Interior of classroom in elementary school

Interior of classroom in elementary school. Row of empty desks are in illuminated room.

Calls to Safe2Tell, Colorado's anonymous school safety tip line for students jumped 36% in August compared to the same month in 2020, the agency said Tuesday.

The organization attributed the spike students returning to in-person learning as COVID-19 restrictions have eased. Attorney General Phil Weiser said the increase highlights the importance of the program. 

"As students and families adjust to in-person learning we are already seeing evidence that community members are looking out for one another," Weiser said in a statement. "By anonymously reporting safety concerns to Safe2Tell, we can work together to help save lives." 

Suicide threats accounted for up 146 of the 972 August tips.

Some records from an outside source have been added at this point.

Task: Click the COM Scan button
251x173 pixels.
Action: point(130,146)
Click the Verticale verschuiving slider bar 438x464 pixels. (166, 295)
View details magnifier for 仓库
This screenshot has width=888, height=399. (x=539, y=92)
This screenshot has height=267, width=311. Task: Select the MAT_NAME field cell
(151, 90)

The agency determined 2.1% of the tips received were deemed false, officials said.  

As students were sent home for online classes last year, tips to the program dropped by 58 percent, the agency said.

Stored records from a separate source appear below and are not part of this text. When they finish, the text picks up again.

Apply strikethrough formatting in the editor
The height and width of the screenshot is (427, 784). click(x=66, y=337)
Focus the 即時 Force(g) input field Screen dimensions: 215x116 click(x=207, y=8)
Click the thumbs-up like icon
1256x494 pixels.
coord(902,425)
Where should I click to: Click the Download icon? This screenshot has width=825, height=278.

The agency described Safe2Tell as a violence intervention and prevention program for students to report safety concerns. The program is not an emergency response unit or mental health counseling service. 

Since Safe2Tell launched in 2004, over 93,000 reports have been made, according to the agency . 

The agency takes calls at 1-877-542-7233, and online Safe2Tell.org. The program also offers students a Safe2Tell mobile app.